The paddling itself was fairly easy, but there was a catch. I took the last canoe from my side of the inlet, and there are supposed to be 3 canoes on each side. So I dropped off my pack, took 2 more canoes from the shed on the other shore, and towed them back to the first shed. That took awhile, since I was paddling with the drag of 2 canoes behind me, plus against the wind and waves. After 45 minutes I was finally done with all those shenanigans, and hiked on into some beautiful rolling countryside.

I probably saw 12-15 more kangaroos in this section, they seem to love the vegetation here.

More ‘Roos!

After an hour of that, I descended to a beach and had a nice walk on the sand for 6km.

The beach was great walking with the hard compacted sand.

The waves are so huge in this ocean, crashing violently just offshore, it’s one of the loudest beaches I have ever been to.

Eventually the beach became a rocky shoreline, so the trail headed inland a little bit and I got some good views. Looking ahead to Quarram Beach.

I was on Quarram Beach for only a few minutes, before heading back up into some even higher hills. Looking back onto Quarram Bay with some nice wildflowers in the foreground:

Looking ahead:

When I got to Boat Harbor Campsite, it was already 3pm, and I still had 10km to my destination, so I did not linger. I quickly refilled my water bottles, signed the trail register, and kept walking. Five minutes later I was at Boat Harbor Beach.

This beach was more annoying to walk on, it was that soft sand that slips under your foot with every step. Fortunately it only lasted 10 minutes and then I was back up on the hillside far above the ocean.
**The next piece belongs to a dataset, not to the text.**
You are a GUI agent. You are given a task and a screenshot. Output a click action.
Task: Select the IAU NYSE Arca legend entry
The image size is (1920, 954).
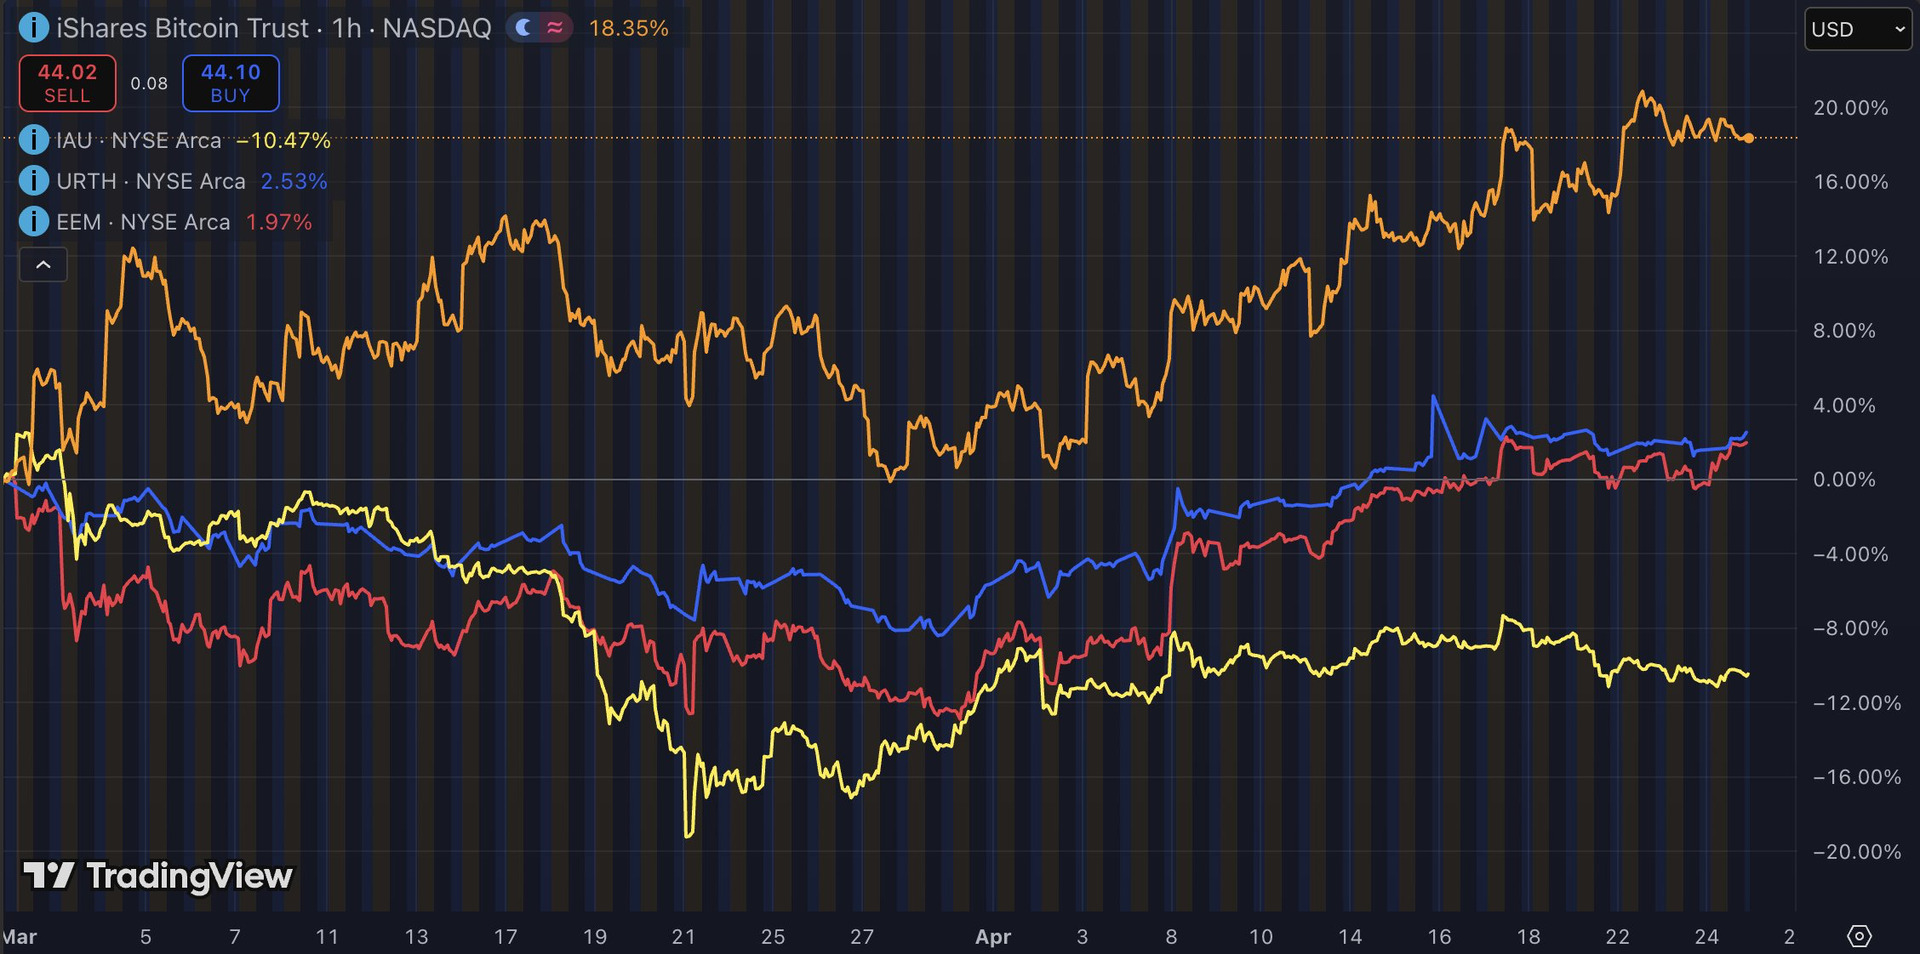tap(139, 140)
For the next 2 hours I had a lot of little ups and downs on these hills, it was slower going than I would have expected from the map. But at 6:15, I finally arrived to Parry Beach Campground. I walked straight to the caretakers cabin and checked-in, and she said Bibbulmun hikers camp for free! Awesome. I quickly set up my tent on my assigned site, and as I was cooking dinner the couple who were camped next to me invited me over for some food and wine. Double awesome.

John and Sylvia are friends, and are taking a road trip around the country. When they were in town today, they caught a fresh fish (grouper) and bought some salad and chardonnay.

We had some really fun conversation, but by 8pm I was ready to fall asleep. I said goodnight and promptly passed out.